As a reader of a lot of historical fiction, a plot surrounding an arranged marriage is not all that unusual. This is not an historical novel. It was originally published in 1999, so it's not exactly "present day" but it is a contemporary. As are many books involving small monarchies, the location is a fictional country, but it's very easy to picture.
I was introduced to Lori Wick's books by a friend in college. (She reads this blog so I will now pause to wave wildly at her!) I had to read it very carefully the first time I read it because this particular friend keeps all of her books in mint condition. Seriously, she doesn't break the bindings which is an amazing feat on some of her books. But I digress.
What makes this book one I pick up every few years and read again? I think it's because the couple had to make it work. In many romance novels there is always the option to walk away. The couple can break up. Even though you know they are going to end up together at the end of the book, there is that element of suspense because they can walk away from each other at any time.
Since the wedding in The Princess happens in chapter three, they're pretty much stuck with each other. This puts a completely different spin on the relationship the couple forms. There are so many dynamics that a modern couple would not normally have to deal with when falling in love - like sharing a kitchen but not a bedroom and having their relationship held up in front of an entire country because they are part of the monarchy.

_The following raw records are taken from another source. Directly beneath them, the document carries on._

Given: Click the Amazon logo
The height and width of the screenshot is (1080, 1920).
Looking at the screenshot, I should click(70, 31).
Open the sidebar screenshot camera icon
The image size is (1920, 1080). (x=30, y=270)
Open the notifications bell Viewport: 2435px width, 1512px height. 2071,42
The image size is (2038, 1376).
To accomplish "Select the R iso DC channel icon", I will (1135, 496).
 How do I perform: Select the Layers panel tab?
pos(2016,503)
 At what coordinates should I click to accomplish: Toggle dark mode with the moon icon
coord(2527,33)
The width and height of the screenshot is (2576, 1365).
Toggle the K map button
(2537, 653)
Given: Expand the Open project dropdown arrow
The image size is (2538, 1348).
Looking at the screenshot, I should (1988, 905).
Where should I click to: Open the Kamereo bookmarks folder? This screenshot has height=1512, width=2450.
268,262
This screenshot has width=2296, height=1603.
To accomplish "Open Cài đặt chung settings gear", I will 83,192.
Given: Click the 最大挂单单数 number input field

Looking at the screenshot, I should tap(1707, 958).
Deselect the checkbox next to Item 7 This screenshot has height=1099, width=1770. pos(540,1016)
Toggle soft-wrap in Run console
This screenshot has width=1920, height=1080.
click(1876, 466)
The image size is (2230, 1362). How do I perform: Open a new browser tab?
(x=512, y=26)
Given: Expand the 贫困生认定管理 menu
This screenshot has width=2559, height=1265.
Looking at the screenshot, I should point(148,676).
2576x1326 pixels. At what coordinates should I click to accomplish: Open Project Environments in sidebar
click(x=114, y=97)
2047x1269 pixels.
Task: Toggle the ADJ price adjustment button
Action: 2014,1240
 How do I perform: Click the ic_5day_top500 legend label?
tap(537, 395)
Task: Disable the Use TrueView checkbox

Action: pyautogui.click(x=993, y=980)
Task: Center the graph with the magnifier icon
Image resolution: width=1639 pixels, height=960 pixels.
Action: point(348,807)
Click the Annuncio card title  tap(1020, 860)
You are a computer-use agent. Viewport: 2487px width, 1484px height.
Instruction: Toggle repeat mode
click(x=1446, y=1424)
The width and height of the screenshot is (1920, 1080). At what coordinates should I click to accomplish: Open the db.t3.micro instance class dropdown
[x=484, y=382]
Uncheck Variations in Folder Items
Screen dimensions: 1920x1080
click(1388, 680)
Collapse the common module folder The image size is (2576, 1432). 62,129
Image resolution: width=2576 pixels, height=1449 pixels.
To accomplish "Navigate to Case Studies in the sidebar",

One of the interesting things you see in this book that you don't see in many Christian romances is the consideration of the physical side of the relationship. (In a completely clean way, of course. I'm mostly talking about the emotional side of it.) Because they are married, it's okay for them to find each other physically attractive and to even decide to act upon that attraction. It plays a rather crucial part in the development of their relationship.
The journey is believable and enjoyable. It has moments of humor but you won't be laughing out loud at this book.